Published September 4, 2021 | Version 1.0a
Dataset Open

SINGA:PURA (SINGApore: Polyphonic URban Audio)

Description

SINGA:PURA Dataset (v1.0a)

This repository contains the strongly-labelled subset of recordings of the SINGA:PURA (SINGApore: Polyphonic URban Audio) dataset and corresponding metadata, formatted in a manner compatible with a soundata dataset loader.

Please note that this repository does not contain the unlabelled recordings of the SINGA:PURA dataset! If you wish to access the unlabelled recordings, please refer to https://doi.org/10.21979/N9/Y8UQ6F for the full version (v1.0) of the SINGA:PURA dataset (which contains both the strongly-labelled and unlabelled recordings).

Regarding this repository

The SINGA:PURA dataset is a polyphonic urban sound dataset with spatiotemporal context that contains 6547 strongly-labelled and 72406 unlabelled recordings from a wireless acoustic sensor network deployed in Singapore to identify and mitigate noise sources in Singapore. However, this repository only contains the subset of 6547 strongly-labelled recordings from the SINGA:PURA dataset and their corresponding labels, formatted in a manner compatible with a soundata dataset loader.
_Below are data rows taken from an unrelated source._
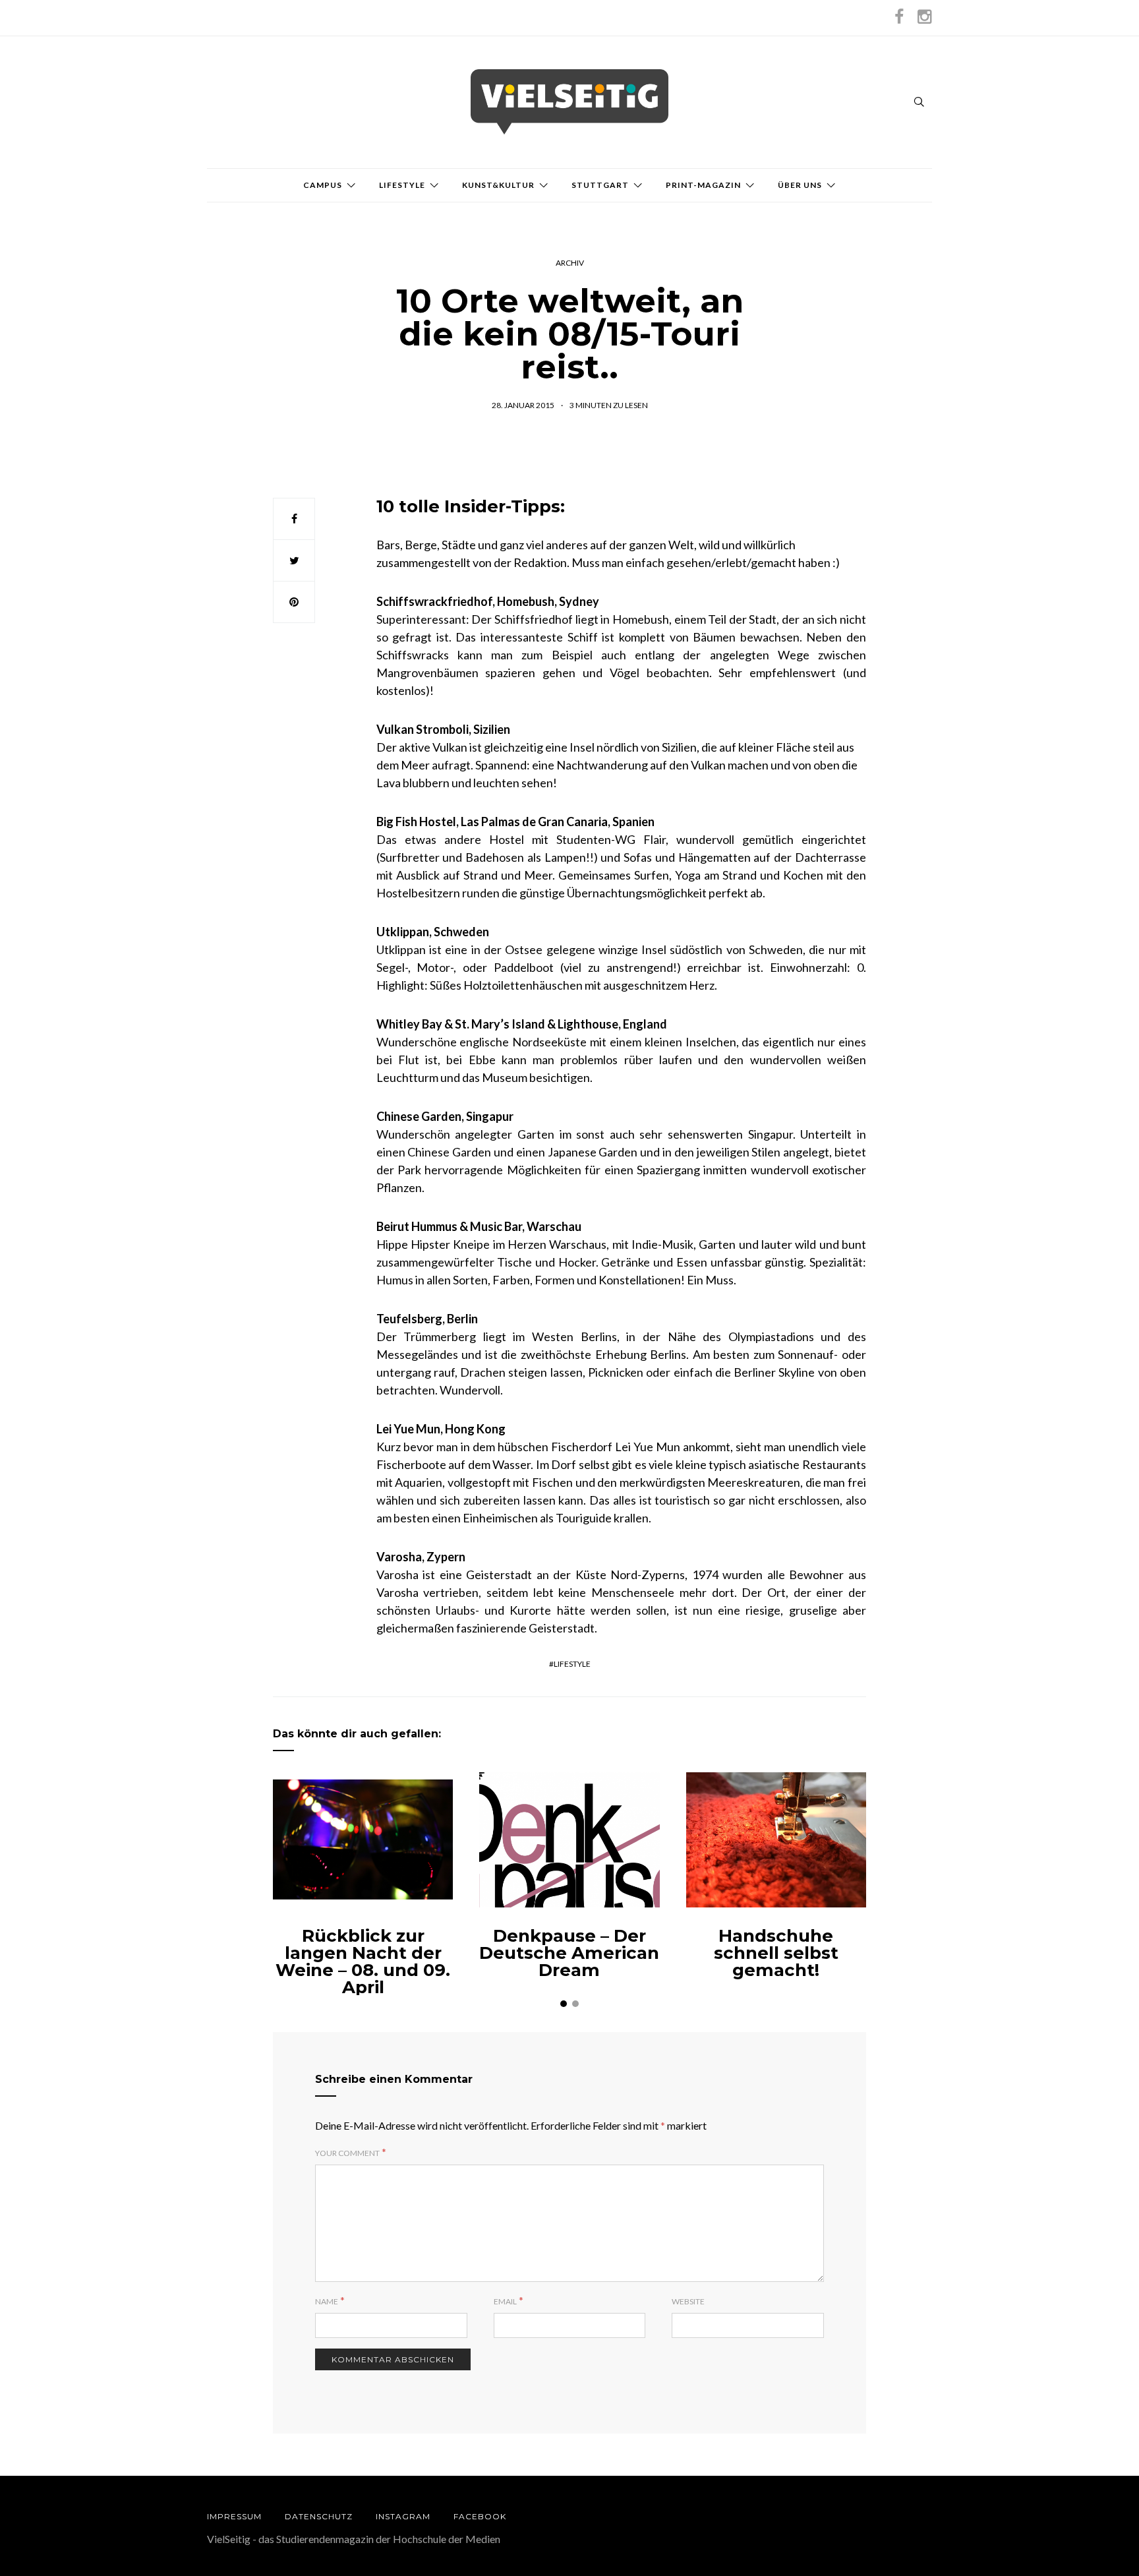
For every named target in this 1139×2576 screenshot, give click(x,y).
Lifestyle (402, 185)
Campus (322, 185)
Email (505, 2301)
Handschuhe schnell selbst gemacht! (776, 1953)
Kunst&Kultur (498, 185)
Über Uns (800, 185)
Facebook (479, 2516)
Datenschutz (319, 2516)
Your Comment (347, 2153)
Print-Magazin (703, 185)
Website (688, 2301)
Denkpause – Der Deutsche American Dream (569, 1953)
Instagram (403, 2516)
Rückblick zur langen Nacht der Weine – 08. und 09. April (363, 1961)
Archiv (570, 263)
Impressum (234, 2516)
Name (326, 2301)
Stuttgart (600, 185)
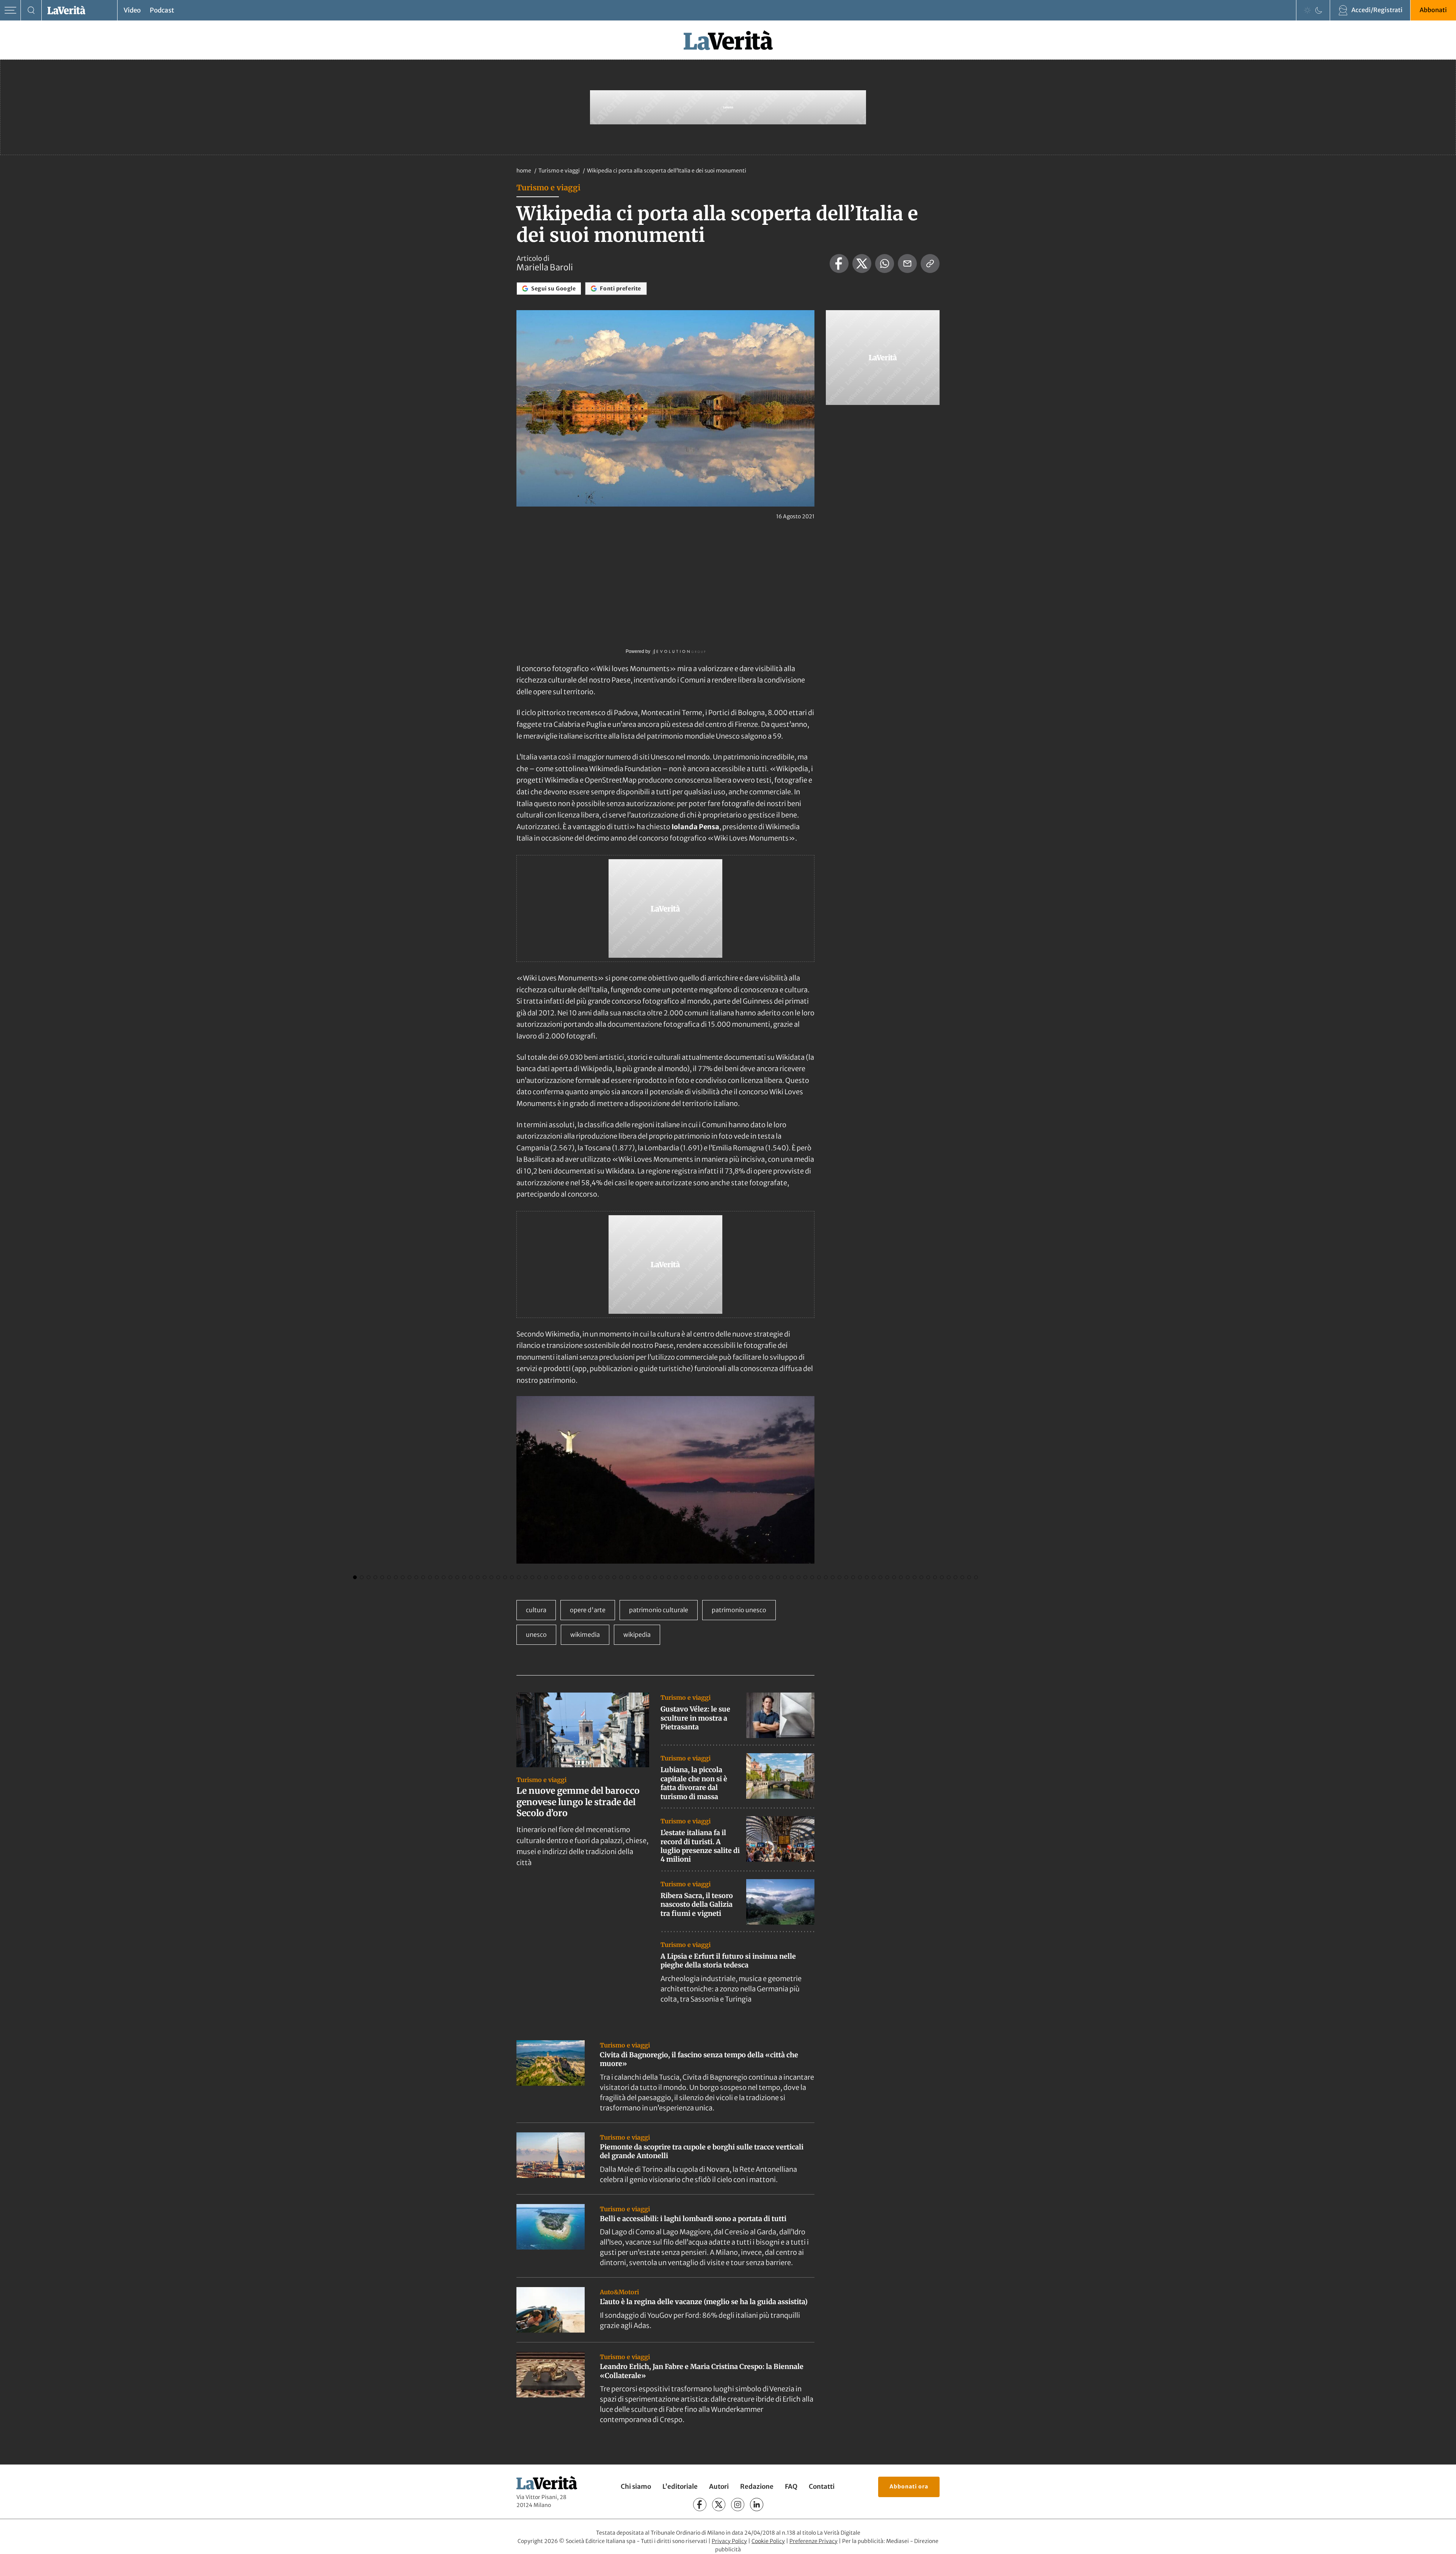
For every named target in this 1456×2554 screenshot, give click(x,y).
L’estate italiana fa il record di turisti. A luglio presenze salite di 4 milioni (700, 1846)
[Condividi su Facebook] (839, 263)
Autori (719, 2486)
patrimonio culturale (658, 1610)
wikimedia (585, 1634)
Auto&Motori (619, 2292)
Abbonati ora (909, 2486)
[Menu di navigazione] (10, 10)
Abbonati (1433, 10)
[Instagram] (737, 2504)
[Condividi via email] (907, 263)
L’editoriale (680, 2486)
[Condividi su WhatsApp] (884, 263)
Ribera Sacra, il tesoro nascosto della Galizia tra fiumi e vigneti (697, 1904)
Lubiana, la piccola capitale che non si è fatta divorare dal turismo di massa (694, 1783)
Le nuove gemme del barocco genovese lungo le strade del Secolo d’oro (578, 1802)
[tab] (355, 1577)
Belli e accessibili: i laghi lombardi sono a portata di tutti (693, 2218)
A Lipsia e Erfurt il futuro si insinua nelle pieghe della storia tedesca (728, 1960)
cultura (536, 1610)
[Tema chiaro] (1307, 10)
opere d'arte (588, 1610)
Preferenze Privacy (813, 2541)
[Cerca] (31, 10)
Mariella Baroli (544, 267)
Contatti (822, 2486)
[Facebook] (699, 2504)
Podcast (162, 10)
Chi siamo (636, 2486)
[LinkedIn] (756, 2504)
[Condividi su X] (861, 263)
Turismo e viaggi (559, 170)
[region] (665, 1490)
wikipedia (637, 1634)
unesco (536, 1634)
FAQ (791, 2486)
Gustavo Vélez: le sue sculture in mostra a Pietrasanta (695, 1718)
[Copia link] (930, 263)
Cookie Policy (768, 2541)
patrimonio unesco (739, 1610)
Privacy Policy (729, 2541)
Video (132, 10)
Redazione (757, 2486)
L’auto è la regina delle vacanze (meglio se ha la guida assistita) (704, 2301)
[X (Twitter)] (718, 2504)
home (523, 170)
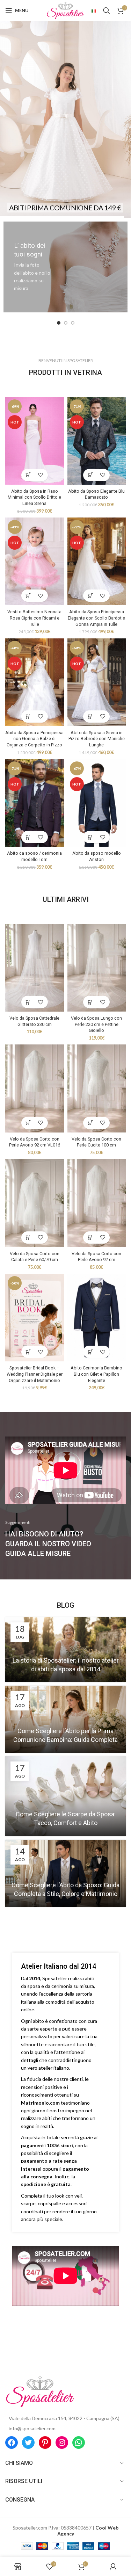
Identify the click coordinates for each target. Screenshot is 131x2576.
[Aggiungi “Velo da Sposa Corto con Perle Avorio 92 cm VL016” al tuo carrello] (28, 1123)
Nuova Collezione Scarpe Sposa (65, 98)
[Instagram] (62, 2442)
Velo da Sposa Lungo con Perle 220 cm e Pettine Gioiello (96, 1024)
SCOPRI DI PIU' (65, 138)
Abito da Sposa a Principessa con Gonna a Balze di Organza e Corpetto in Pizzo (34, 738)
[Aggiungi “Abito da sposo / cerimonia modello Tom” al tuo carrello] (28, 837)
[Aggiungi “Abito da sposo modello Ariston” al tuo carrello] (90, 837)
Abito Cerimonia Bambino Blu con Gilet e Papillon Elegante (96, 1374)
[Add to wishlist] (41, 475)
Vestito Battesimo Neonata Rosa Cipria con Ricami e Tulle (34, 618)
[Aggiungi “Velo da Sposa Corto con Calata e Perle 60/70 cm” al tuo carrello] (28, 1237)
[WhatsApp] (78, 2442)
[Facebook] (11, 2442)
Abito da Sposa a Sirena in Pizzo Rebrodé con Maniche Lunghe (96, 738)
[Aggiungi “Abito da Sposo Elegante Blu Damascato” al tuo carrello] (90, 475)
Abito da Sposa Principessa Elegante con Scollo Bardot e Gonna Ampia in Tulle (96, 618)
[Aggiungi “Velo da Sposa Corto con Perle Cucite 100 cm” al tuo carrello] (90, 1123)
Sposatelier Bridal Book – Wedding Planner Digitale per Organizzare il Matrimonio (35, 1374)
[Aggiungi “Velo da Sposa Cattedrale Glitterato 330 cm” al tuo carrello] (28, 1002)
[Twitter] (28, 2442)
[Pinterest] (45, 2442)
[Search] (107, 10)
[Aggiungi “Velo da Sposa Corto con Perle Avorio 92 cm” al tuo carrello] (90, 1237)
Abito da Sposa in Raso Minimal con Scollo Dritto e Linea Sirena (34, 497)
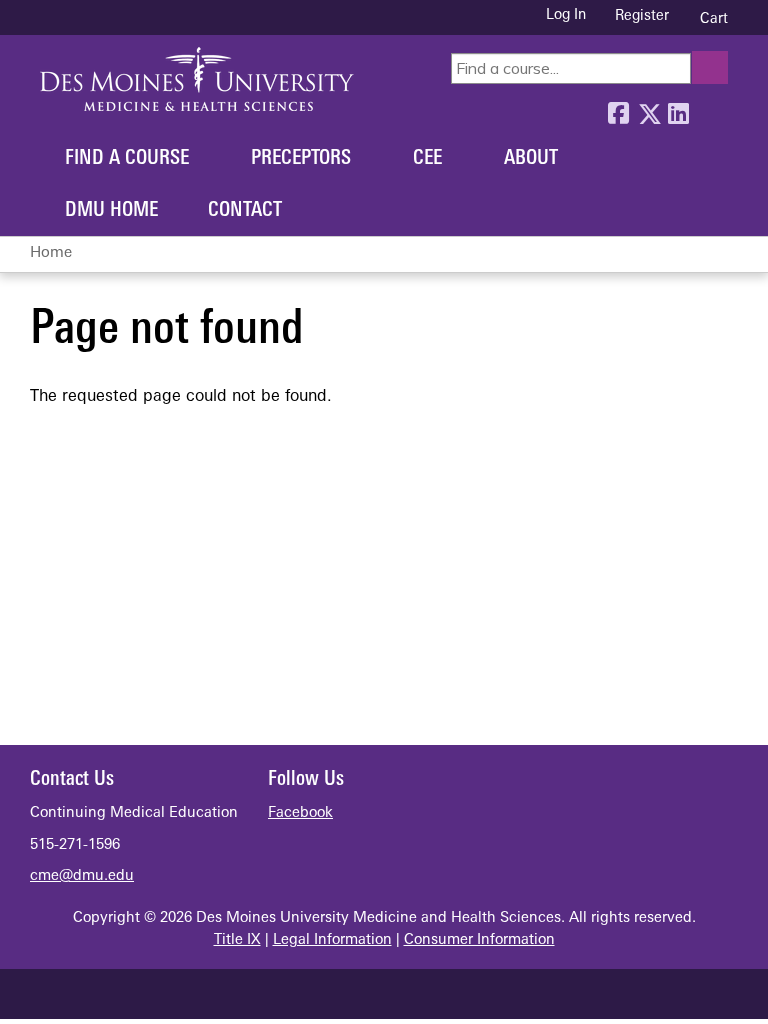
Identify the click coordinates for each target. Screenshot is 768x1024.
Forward (708, 109)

The recordings are all 10 seconds in length, and may have 1 or 7 channels, depending on the recording device used to record them.

The readme file in this repository ("Readme.md") contains the same information as this description: a short description on the organisation of this repository, as well our label taxonomy and the dataset itself. For full details regarding the sensor units used, the recording conditions, and annotation methodology, please refer to our conference paper below:

K. Ooi, K. N. Watcharasupat, S. Peksi, F. A. Karnapi, Z.-T. Ong, D. Chua, H.-W. Leow, L.-L. Kwok, X.-L. Ng, Z.-A. Loh, W.-S. Gan, "A Strongly-Labelled Polyphonic Dataset of Urban Sounds with Spatiotemporal Context," in 13th Asia Pacific Signal and Information Processing Association Annual Summit and Conference, 2021.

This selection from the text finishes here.